Cologne

Roni Horn

Jablonka Galerie

Roni Horn’s reputation rests on her perfectly crafted objects. They are professionally produced with the aid of machines, leaving nothing to chance. The polished surfaces emit a pure clarity. Perfection, decisiveness, and exactitude are the hallmark of these objects, and now, at first glance, her drawings appear to contradict the esthetic of her objects. But these drawings are not simply studies for the objects; they represent another genre of her artistic production.

This does not mean that the drawings are any less well-crafted than the objects; they are concerned, however, with another level of artistic production and perfection. Horn draws by hand; she does not use a machine. With extreme care she uses pure pigment in an emulsion, drawing thin lines that form ovals, triangles, or bows. This process leaves fingerprints on the white paper. The surface is not clean, but dirtied, as if the final work had been left to chance.

Likewise, there is a different type of decisiveness in the drawings. Horn begins by drawing a simple form, and then turns the paper until she finds the correct position for the initial shape or line. She then adds other pieces of paper until she has created a rectangle. The drawings seem to be puzzles, taking shape in the process of creation. They don’t possess a pure, clean surface but, rather, bear witness to a process governed by chance, by trial and error. However, they do have one thing in common with her more polished objects: they are both produced in pairs. While the objects are perfect identical copies of one another since they are produced by machines, the drawings only resemble each other.
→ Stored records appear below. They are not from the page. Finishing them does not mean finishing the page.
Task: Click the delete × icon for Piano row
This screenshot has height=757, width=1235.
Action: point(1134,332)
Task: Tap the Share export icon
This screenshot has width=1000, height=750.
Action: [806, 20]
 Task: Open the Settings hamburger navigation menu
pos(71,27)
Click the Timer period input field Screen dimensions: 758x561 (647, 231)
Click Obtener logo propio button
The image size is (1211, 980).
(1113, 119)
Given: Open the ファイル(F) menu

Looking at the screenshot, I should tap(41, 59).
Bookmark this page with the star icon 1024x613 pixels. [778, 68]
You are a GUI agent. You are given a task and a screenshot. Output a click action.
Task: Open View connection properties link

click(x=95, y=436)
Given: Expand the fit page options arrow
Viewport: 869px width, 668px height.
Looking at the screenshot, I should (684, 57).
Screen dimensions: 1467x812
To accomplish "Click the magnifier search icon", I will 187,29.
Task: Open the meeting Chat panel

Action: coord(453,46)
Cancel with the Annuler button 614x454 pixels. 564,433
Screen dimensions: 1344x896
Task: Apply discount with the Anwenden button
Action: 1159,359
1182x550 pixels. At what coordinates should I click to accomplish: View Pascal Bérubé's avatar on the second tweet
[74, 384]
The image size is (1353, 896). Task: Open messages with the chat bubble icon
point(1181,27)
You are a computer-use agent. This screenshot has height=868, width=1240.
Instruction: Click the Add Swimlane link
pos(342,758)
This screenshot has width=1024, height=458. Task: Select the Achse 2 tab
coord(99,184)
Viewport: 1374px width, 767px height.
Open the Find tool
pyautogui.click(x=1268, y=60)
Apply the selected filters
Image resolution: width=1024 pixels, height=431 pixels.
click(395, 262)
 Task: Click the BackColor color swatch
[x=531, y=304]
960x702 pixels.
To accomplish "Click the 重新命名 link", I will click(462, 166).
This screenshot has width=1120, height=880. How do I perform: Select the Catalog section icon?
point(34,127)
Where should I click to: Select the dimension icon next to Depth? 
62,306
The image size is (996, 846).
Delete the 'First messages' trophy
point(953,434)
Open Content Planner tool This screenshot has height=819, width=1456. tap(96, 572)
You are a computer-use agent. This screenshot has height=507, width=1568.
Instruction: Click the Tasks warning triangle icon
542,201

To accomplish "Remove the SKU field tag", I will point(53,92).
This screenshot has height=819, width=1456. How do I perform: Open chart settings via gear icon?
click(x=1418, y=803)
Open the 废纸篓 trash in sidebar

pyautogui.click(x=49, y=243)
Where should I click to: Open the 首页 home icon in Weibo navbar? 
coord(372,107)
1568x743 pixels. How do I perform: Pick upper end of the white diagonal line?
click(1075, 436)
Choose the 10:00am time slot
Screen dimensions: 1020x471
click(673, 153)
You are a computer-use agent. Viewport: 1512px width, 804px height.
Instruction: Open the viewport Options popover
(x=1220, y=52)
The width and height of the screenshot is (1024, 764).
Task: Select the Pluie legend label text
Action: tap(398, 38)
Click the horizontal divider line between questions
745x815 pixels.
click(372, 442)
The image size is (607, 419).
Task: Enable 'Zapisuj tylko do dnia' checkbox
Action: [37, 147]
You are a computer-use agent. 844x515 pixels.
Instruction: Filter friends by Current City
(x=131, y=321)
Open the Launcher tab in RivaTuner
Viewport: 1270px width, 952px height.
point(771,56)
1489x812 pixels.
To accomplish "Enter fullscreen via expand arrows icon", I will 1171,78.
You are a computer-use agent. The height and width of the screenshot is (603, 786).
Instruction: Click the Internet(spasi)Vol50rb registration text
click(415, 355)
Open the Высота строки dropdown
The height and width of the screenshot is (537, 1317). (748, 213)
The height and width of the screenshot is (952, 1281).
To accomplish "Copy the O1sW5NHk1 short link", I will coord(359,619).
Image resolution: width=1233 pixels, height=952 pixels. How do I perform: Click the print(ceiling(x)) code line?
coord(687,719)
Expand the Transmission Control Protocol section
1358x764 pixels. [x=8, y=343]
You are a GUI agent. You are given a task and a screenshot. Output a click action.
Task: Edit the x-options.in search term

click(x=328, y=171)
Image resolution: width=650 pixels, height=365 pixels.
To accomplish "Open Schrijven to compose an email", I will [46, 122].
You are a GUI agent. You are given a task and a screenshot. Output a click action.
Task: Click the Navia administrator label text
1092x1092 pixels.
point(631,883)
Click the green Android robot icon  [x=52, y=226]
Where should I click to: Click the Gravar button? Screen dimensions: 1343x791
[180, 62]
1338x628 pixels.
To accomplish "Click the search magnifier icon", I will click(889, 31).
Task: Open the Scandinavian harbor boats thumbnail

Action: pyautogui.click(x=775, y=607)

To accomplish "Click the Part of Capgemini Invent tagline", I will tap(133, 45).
Exactly this difference in the pairs of drawings gives rise to questions that go beyond those raised by the objects. One can speak of memory in relation to the drawings, but it also seems that Horn is questioning the identity of the sign. For the Minimalists every sign was simply an identical sign: a white square was a white square and nothing else. Today, the post-Structuralists have shown that a sign is not identical with itself and that its meaning is produced by its relationship to other signs, through a relationship of difference. While the objects speak of identity, the drawings show difference. The space between them is a mark of one of the most pressing perceptual questions today—the relationship between the post-Modern subject and the work of art.

Noemi Smolik

Translated from the German by Charles V. Miller.